Build a Traffic Sign Recognition with Keras/Tensorflow

Build a Traffic Sign Recognition Project

The goals of this project are the following:

  • Load the data set
  • Explore, summarize and visualize the data set
  • Design, train and test with different model architectures (LeNet, GoogLeNet, ResNet34)
  • Use the model to make predictions on new images
  • Analyze the softmax probabilities of the new images
  • Summarize the results

Author : nguyenrobot
Copyright : nguyenrobot
https://github.com/nguyenrobot
https://www.nguyenrobot.com

Current github repos : https://github.com/nguyenrobot/Traffic-Sign-Recognition-with-Keras-Tensorflow

Jupyter notebooks
traffic_sign_classifier_LeNet.ipynb
traffic_sign_classifier_GoogLeNet.ipynb
traffic_sign_classifier_ResNet.ipynb

: in Tensorlfow 2, Keras is the official high-level API that helps beginners start more quickly and concentrate in model architecture than dealing with low-level APIs

In the end, we will also try to classify some traffic signs taken on french roads :
Traffic signs to classify ↓

Image for post
Image for post

In this project, we will implement deep neural networks to classify traffic signs. We train and validate models so they can classify traffic sign images using the German Traffic Sign Dataset.

Overview

We will re-build some famous deep neural networks in this tutorial :

  • LeNet by Yann Lecun in 1998
  • GoogLeNet by Google team, the winner of ILSVRS 2014 challenged
  • ResNet34, a lite version of Resnet50 by Microsoft team, the winner of ILSVRS 2015 challenged

The first idea of artificial neural networks came from Warren McCulloch — a neurophysiologist, and Walter Pitts — a logician, in 1943. But it takes many years later to see their real-time applications in our daily life. There are some important factors that could be listed here with honour :

… It’s not easy to resume near 80 years (to 2020) of deep-learning evolution and explain very abstract notions of deep-learning in a single article when we are not experts. Thankfully, there are other helpful sources that you can learn to deep dive in Deep Learning if motivated :
*good books to read
Hands-On Machine Learning with Scikit-Learn, Keras and TensorFlow by Aurélien Géron
Deep Learning with Python by Francois Chollet

*good courses to follow
FastAI Course
Self-Driving Car Engineer Nanodegree Program

an image classifier takes an input image then predict if it belongs to a defined class. A classifier doesn't scan input image and find/localize objects inside. I will have another tutorial on object detection (aka. classifying and localization) in the future.

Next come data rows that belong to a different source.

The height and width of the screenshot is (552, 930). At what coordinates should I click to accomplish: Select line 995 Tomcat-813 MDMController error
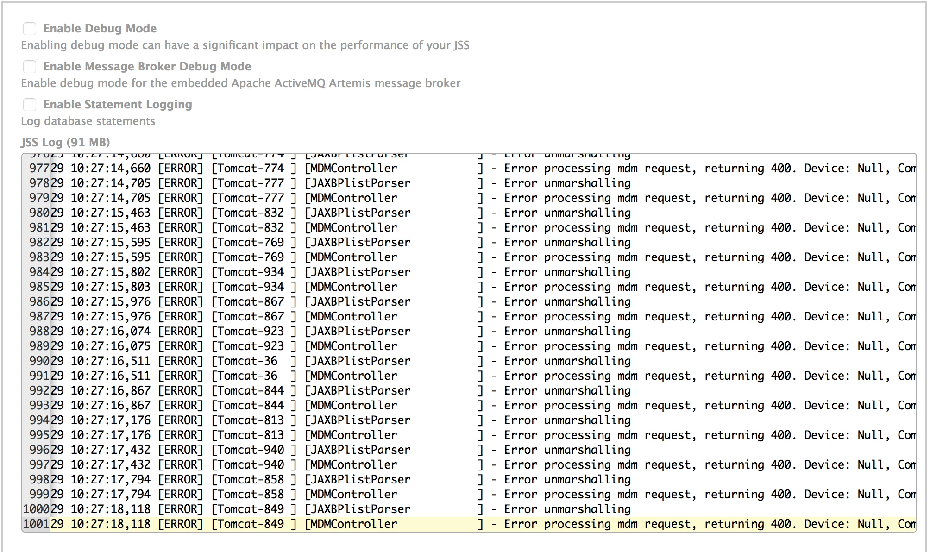tap(469, 435)
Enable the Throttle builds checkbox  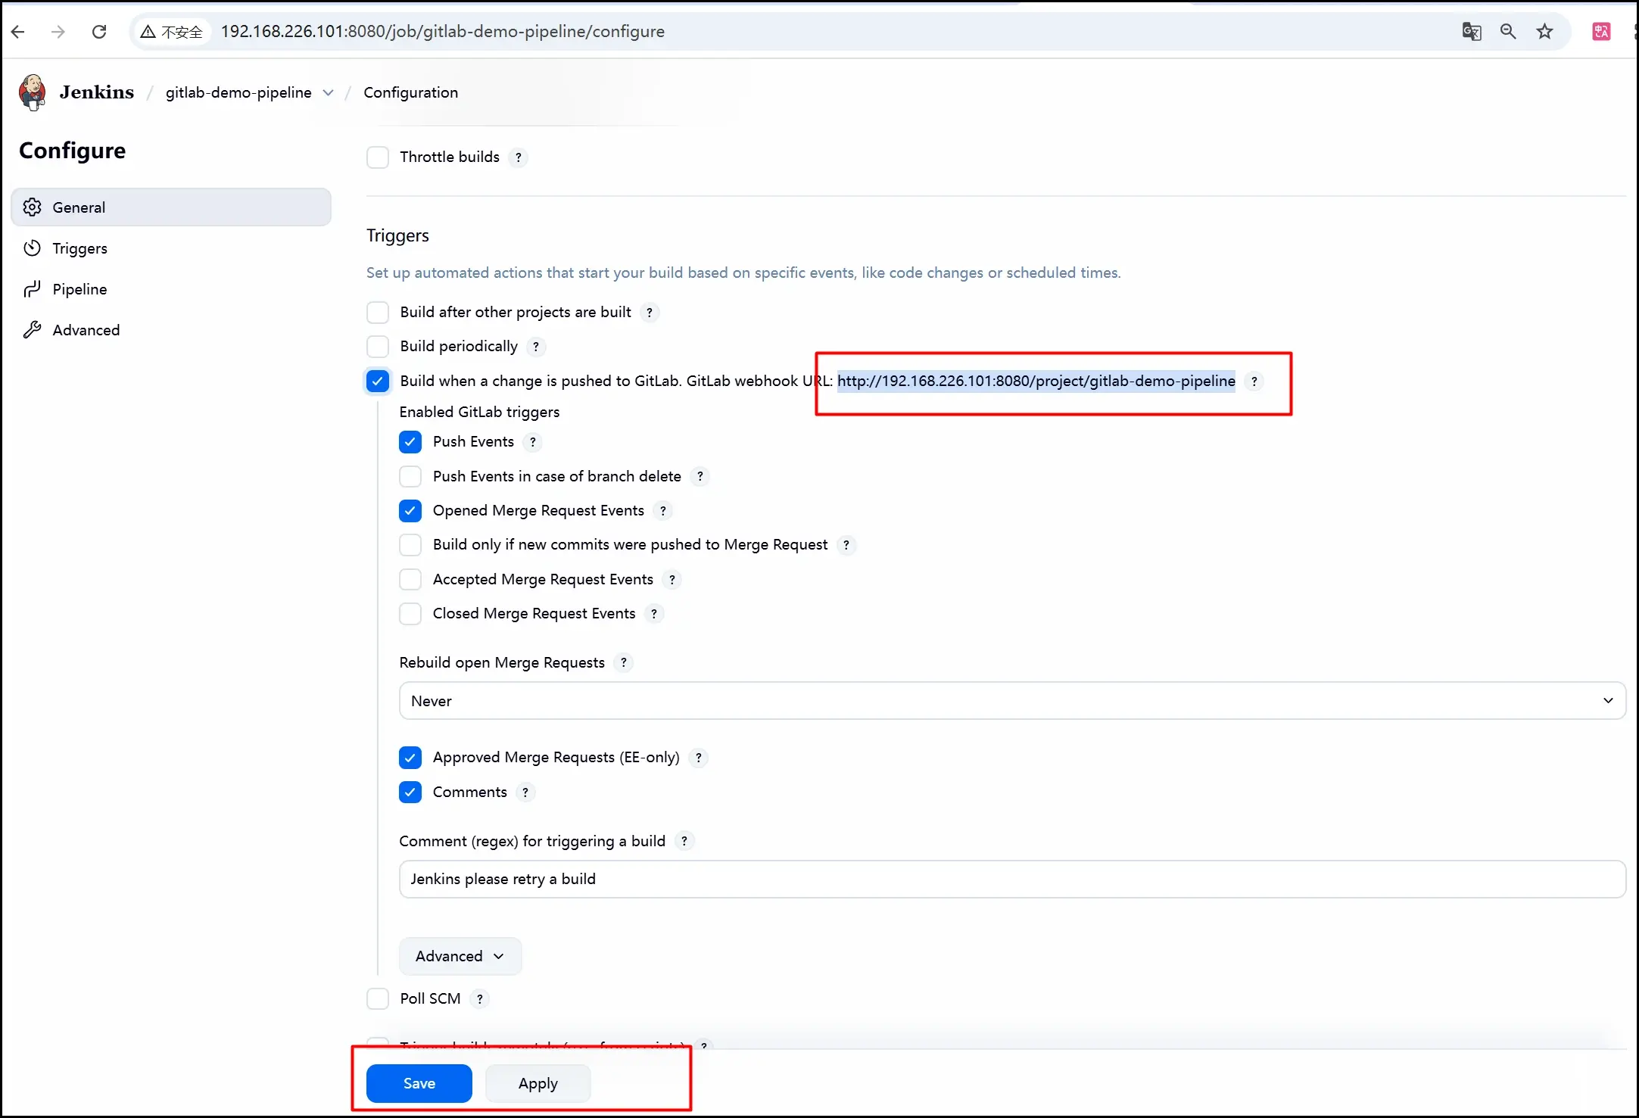[x=378, y=157]
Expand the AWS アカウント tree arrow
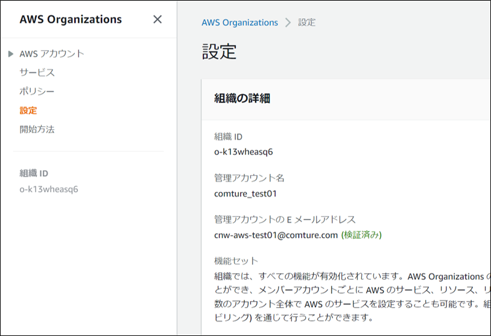491x336 pixels. click(11, 54)
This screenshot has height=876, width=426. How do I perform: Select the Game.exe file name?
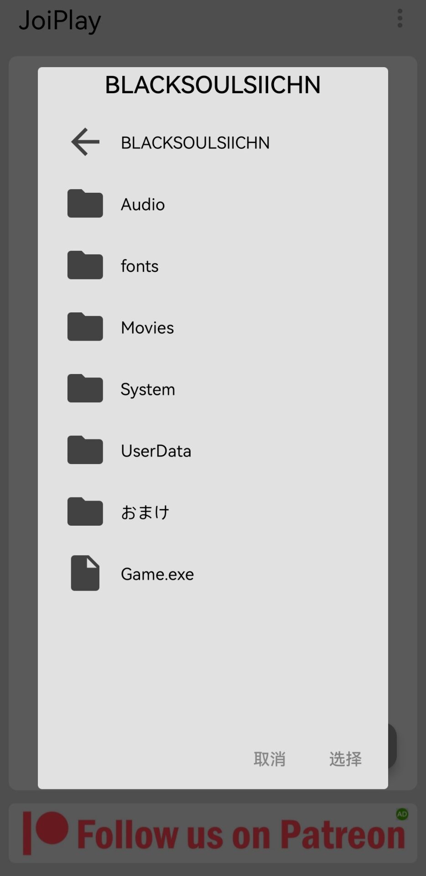[x=157, y=574]
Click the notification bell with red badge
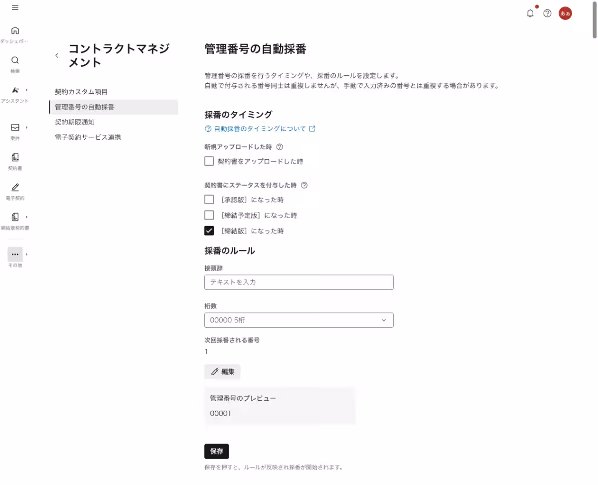The width and height of the screenshot is (598, 485). (530, 13)
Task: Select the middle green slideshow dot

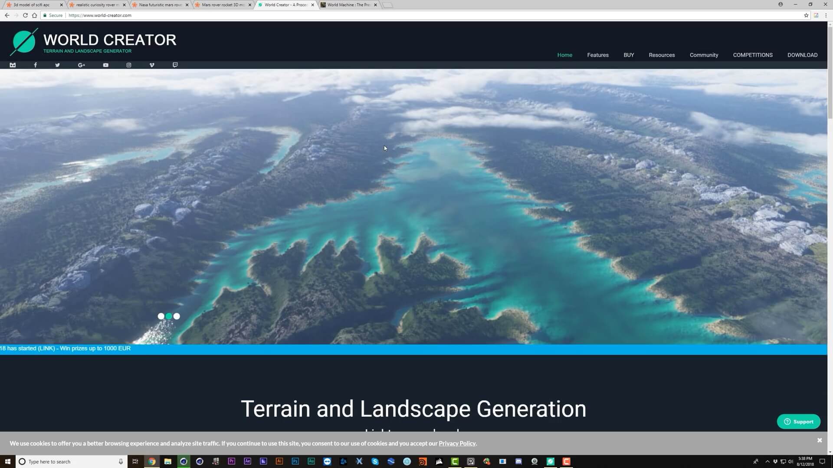Action: pyautogui.click(x=169, y=316)
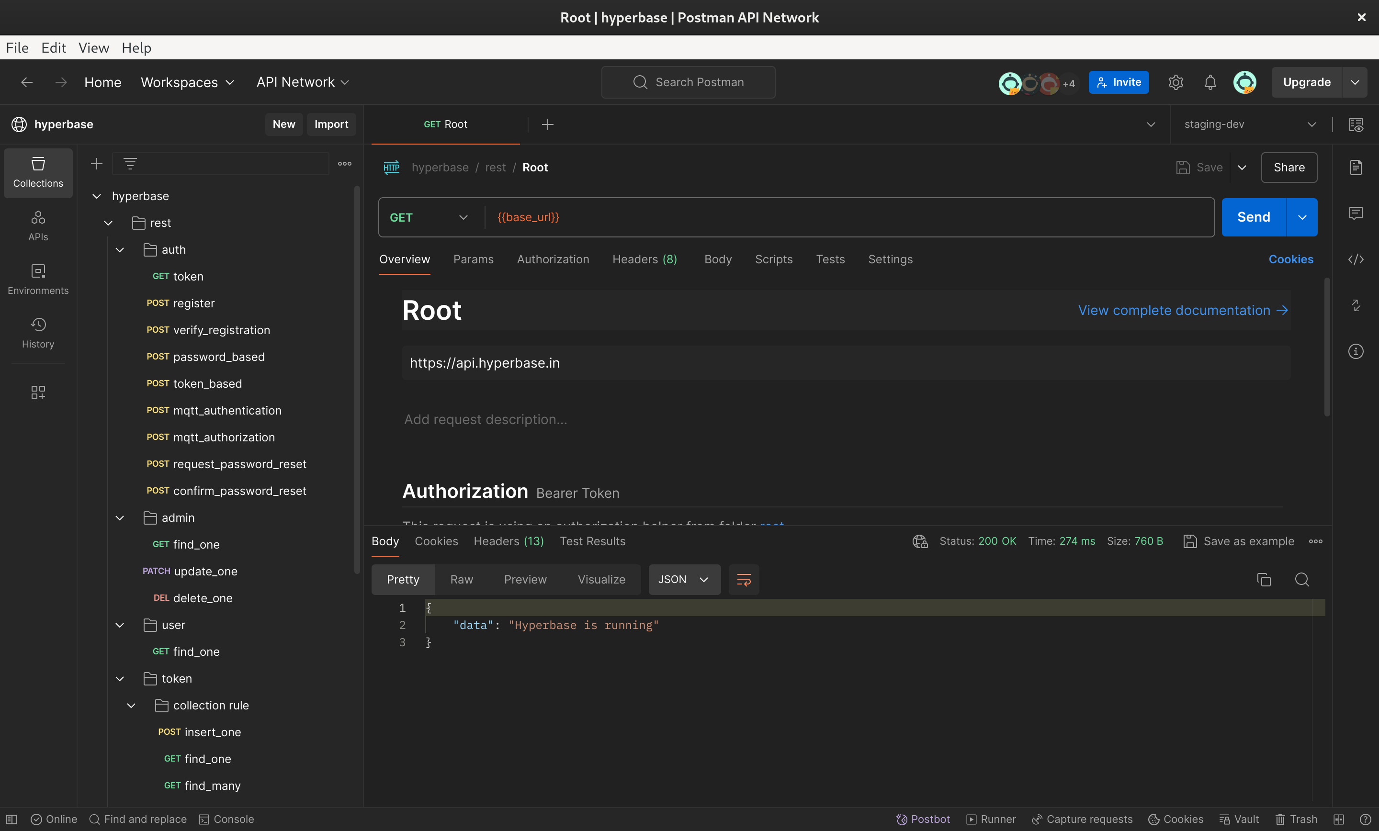Open the APIs sidebar section

pos(38,225)
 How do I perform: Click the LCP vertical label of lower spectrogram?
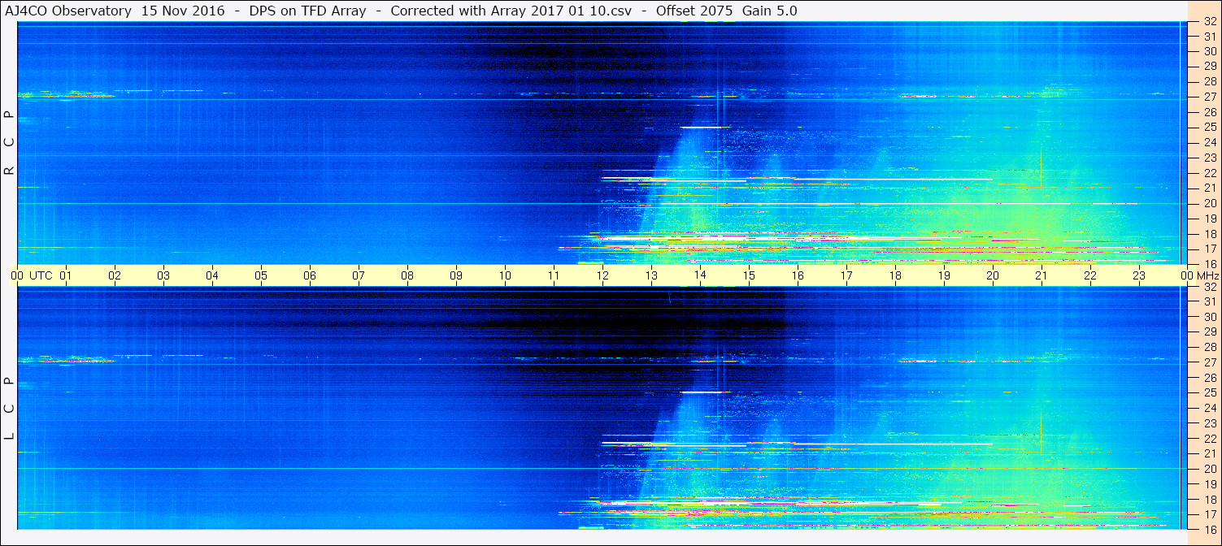(x=10, y=410)
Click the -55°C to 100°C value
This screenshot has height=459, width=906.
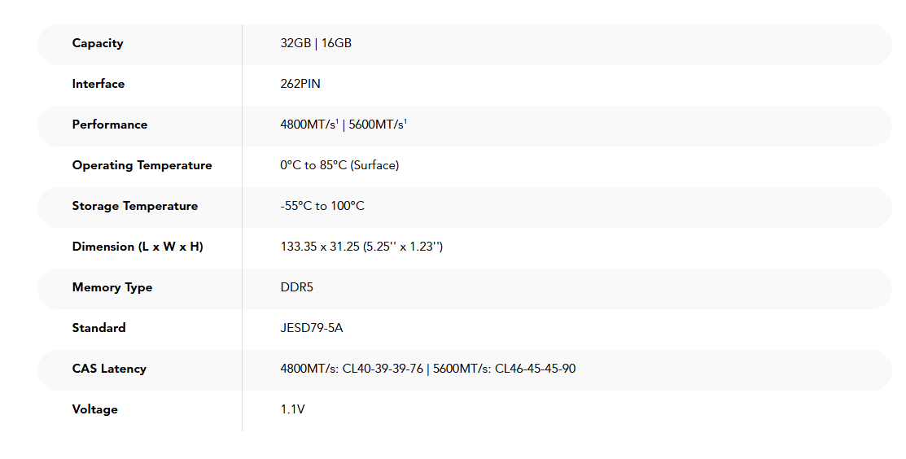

Key notions of supervised deep Learning

We will talk about some key notions of deep-learning which the model is trained with pre-labelled datasets.
I try to figure out abstract and complicated notions of deep learning by using simplified and abusive language, sometimes it's not the standard academic notion

1. Convolutional filter

The convolutional filter is omnipresent in deep learning, it’s a key element for feature extraction from an input.
A basic convolutional filter that we may have seen many times is Sobel operator which helps us to calculate 1st-degree derivative on grayscale image :

Image for post
Image for post

Source : OpenCV Documentation

In deep learning, convolutional filters are randomly initialized at the beginning then gradually get updated thank to back-propagation algorithms in the training phase.

Please check my previous tutorial for Sobel and its applications in line-detection here : https://github.com/nguyenrobot/lane_detection_advanced_sliding_windows

2. Neurons in neural networks

A neural network could be considered as a weighted multi-voting system where each neuron takes votes from previous’ layer’s neurons or from the inputs.
<Every neuron is not equal !>, the neural network is not a democratic country. Every vote is weighted.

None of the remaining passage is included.